Put each line of the entries below into a Markdown table with the columns Row and Line. Number the rows in order and leave out blank lines.

◆ Dataset excerpt
━━━━━━

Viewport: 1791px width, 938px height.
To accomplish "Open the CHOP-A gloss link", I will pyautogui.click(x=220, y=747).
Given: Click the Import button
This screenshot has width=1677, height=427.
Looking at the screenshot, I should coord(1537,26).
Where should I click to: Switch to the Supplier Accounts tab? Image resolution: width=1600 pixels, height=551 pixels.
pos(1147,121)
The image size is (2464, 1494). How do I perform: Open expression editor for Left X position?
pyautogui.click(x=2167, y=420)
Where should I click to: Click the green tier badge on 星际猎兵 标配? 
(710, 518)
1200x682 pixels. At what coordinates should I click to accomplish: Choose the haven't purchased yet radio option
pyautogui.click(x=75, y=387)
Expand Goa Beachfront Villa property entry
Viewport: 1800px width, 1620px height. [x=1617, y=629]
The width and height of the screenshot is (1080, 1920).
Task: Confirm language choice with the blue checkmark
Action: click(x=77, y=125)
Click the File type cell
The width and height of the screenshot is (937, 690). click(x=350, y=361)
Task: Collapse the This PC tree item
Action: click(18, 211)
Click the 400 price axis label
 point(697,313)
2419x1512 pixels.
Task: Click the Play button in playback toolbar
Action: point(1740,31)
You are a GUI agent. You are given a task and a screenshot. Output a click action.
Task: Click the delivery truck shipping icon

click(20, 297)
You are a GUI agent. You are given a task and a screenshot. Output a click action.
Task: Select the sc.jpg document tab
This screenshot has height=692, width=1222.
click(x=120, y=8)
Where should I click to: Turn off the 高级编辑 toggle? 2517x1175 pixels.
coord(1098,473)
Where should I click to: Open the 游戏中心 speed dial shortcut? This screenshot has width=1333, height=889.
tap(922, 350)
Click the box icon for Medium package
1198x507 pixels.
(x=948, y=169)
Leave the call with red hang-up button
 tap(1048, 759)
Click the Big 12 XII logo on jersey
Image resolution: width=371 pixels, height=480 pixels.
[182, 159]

━━━━━━

◆ Task answer
| Row | Line |
|---|---|
| 1 | Viewport: 1791px width, 938px height. |
| 2 | To accomplish "Open the CHOP-A gloss link", I will pyautogui.click(x=220, y=747). |
| 3 | Given: Click the Import button |
| 4 | This screenshot has width=1677, height=427. |
| 5 | Looking at the screenshot, I should coord(1537,26). |
| 6 | Where should I click to: Switch to the Supplier Accounts tab? Image resolution: width=1600 pixels, height=551 pixels. |
| 7 | pos(1147,121) |
| 8 | The image size is (2464, 1494). How do I perform: Open expression editor for Left X position? |
| 9 | pyautogui.click(x=2167, y=420) |
| 10 | Where should I click to: Click the green tier badge on 星际猎兵 标配?  |
| 11 | (710, 518) |
| 12 | 1200x682 pixels. At what coordinates should I click to accomplish: Choose the haven't purchased yet radio option |
| 13 | pyautogui.click(x=75, y=387) |
| 14 | Expand Goa Beachfront Villa property entry |
| 15 | Viewport: 1800px width, 1620px height. [x=1617, y=629] |
| 16 | The width and height of the screenshot is (1080, 1920). |
| 17 | Task: Confirm language choice with the blue checkmark |
| 18 | Action: click(x=77, y=125) |
| 19 | Click the File type cell |
| 20 | The width and height of the screenshot is (937, 690). click(x=350, y=361) |
| 21 | Task: Collapse the This PC tree item |
| 22 | Action: click(18, 211) |
| 23 | Click the 400 price axis label |
| 24 |  point(697,313) |
| 25 | 2419x1512 pixels. |
| 26 | Task: Click the Play button in playback toolbar |
| 27 | Action: point(1740,31) |
| 28 | You are a GUI agent. You are given a task and a screenshot. Output a click action. |
| 29 | Task: Click the delivery truck shipping icon |
| 30 | click(20, 297) |
| 31 | You are a GUI agent. You are given a task and a screenshot. Output a click action. |
| 32 | Task: Select the sc.jpg document tab |
| 33 | This screenshot has height=692, width=1222. |
| 34 | click(x=120, y=8) |
| 35 | Where should I click to: Turn off the 高级编辑 toggle? 2517x1175 pixels. |
| 36 | coord(1098,473) |
| 37 | Where should I click to: Open the 游戏中心 speed dial shortcut? This screenshot has width=1333, height=889. |
| 38 | tap(922, 350) |
| 39 | Click the box icon for Medium package |
| 40 | 1198x507 pixels. |
| 41 | (x=948, y=169) |
| 42 | Leave the call with red hang-up button |
| 43 |  tap(1048, 759) |
| 44 | Click the Big 12 XII logo on jersey |
| 45 | Image resolution: width=371 pixels, height=480 pixels. |
| 46 | [182, 159] |